Bryan Bliss professes something similar, in what I hope will be one of your favorite new YA books of next summer, his superb 2014 debut, Meet Me Herethat sometimes you have to do the thing that scares you the most, and then embrace the transformation that follows, “In that moment, when your heart is ready to break out of your chest and you can barely breathe, that’s when you get a chance to live.”

“Strange but true,” (that’s the favorite observation/declaration of the protagonist of Molly B. Burnham’s hilarious and heart-warming illustrated middle grade debut (due out in 2015), Teddy Mars: Almost a World Record Breaker), you’re probably sensing a common theme to this blog post.
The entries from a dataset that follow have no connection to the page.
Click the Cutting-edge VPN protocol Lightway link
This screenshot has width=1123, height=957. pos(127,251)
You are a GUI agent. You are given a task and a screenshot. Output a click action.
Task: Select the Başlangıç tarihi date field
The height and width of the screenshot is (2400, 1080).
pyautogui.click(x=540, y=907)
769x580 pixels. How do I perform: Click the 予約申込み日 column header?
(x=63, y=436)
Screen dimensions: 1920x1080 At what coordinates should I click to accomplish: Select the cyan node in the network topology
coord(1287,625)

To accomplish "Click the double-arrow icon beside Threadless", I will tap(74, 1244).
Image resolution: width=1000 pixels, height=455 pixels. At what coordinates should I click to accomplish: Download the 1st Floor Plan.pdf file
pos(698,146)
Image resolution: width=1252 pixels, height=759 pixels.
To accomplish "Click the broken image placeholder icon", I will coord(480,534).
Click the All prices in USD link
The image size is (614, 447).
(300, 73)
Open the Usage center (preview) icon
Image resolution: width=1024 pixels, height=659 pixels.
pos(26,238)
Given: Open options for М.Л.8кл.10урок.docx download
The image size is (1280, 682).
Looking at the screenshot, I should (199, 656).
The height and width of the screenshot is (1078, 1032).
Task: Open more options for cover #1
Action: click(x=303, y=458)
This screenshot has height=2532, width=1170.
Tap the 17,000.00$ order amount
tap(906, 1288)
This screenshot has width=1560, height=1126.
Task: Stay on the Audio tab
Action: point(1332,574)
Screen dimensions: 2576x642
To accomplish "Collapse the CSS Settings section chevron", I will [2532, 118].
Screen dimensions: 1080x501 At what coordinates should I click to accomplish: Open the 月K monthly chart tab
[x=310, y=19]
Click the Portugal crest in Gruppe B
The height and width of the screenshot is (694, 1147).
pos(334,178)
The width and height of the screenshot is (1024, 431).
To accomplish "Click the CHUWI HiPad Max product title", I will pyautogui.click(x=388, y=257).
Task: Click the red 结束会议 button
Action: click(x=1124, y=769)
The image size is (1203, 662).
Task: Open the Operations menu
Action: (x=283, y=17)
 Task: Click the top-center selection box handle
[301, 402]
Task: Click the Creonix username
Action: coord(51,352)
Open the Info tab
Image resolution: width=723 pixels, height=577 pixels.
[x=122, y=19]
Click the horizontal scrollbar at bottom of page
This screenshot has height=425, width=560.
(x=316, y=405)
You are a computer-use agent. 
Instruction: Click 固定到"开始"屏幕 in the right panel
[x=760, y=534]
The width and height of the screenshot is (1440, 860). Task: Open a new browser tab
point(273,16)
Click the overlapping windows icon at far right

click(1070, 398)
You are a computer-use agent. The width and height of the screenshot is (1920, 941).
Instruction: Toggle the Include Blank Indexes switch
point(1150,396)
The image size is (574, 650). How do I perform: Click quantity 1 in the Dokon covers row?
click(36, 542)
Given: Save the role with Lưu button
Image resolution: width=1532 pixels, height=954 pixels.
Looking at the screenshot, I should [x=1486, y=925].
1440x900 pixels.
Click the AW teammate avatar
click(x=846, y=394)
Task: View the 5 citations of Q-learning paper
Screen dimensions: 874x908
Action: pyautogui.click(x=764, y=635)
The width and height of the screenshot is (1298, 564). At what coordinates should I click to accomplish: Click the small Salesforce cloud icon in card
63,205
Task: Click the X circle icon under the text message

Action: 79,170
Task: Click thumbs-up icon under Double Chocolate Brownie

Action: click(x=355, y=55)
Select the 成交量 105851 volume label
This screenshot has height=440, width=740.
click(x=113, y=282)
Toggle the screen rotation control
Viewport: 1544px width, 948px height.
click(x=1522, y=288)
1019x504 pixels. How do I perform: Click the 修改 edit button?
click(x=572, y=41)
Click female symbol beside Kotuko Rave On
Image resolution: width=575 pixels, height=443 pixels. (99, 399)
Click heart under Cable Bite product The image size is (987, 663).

So what’s the big change? It’s that I’m leaving HarperCollins, after an incredible seven and a half years. I’m taking a side-step into a slightly different realm and heading over to Storybird, a visual storytelling platform, where I’ll be their Head of Editorial, focusing on creative strategy and product/program development. It’s a chance to use many of the skill sets that I’ve cultivated over the past decade in publishing, while also learning to think in exciting new ways about how technology, stories, and culture can intersect. And I’ll be working with an amazing and innovative team, which makes leaving my great HarperCollins colleagues a little less painful.
 
In Hilary T. Smith’s utterly gorgeous Wild Awake, the main character concludes that, “The universe, I realize, is full of little torches. Sometimes, for some reason, it’s your turn to carry one out of the fire—because the world needs it.” In a way, I hope thats what Ill be doing as I make this transition: carrying a torch from the world of publishing that I’ve known and loved into a new venture that’s full of excitement and possibility. Along the way, I’ll hopefully be uncovering new paths for story-makers and story-lovers and stories to connect and find each other. Because I am convinced that stories are one of the things we need most, as human beings in this world.  

As Bobbie Pyron wrote in her pitch-perfect, southern-tinged “new classic,” A Dog’s Way Home, “Most folks got a north star in their life—something that gives their life extra meaning.” I think for a lot of us who share this corner of the internet, one of our north stars is stories—because of the way they allow us to express ourselves and understand others, because of the way they connect people, because of the way they help us learn to live.

To all of you who have entrusted your words and art and stories to me, at conferences and via literary agents and even just through the simple tales we tell each other every day via Facebook and Twitter . . . thank you. To those of you (teachers, librarians, booksellers, parents, book bloggers, publishing industry pals, friends in the media, and fellow book-lovers of all sorts) who have worked to connect my authors/illustrators and their books to Real! Live! Readers!—I am intensely, endlessly grateful. And most of all, to the many authors and illustrators that I’ve worked with while at Harper, most especially those mentioned above—thank you for all you have taught me, and the ways you’ve inspired me as we’ve worked together. I will always consider myself lucky to have been one of the earliest fans of your books, and to have had the incredible privilege of watching your stories transform and take shape and then courageously go out into the world to find their readers.

And to everyone reading this: I hope you’ll all keep an eye on things over at Storybird. It’s going to be a thrill, and a lot of fun, and I’d love for you to come and be a part of it.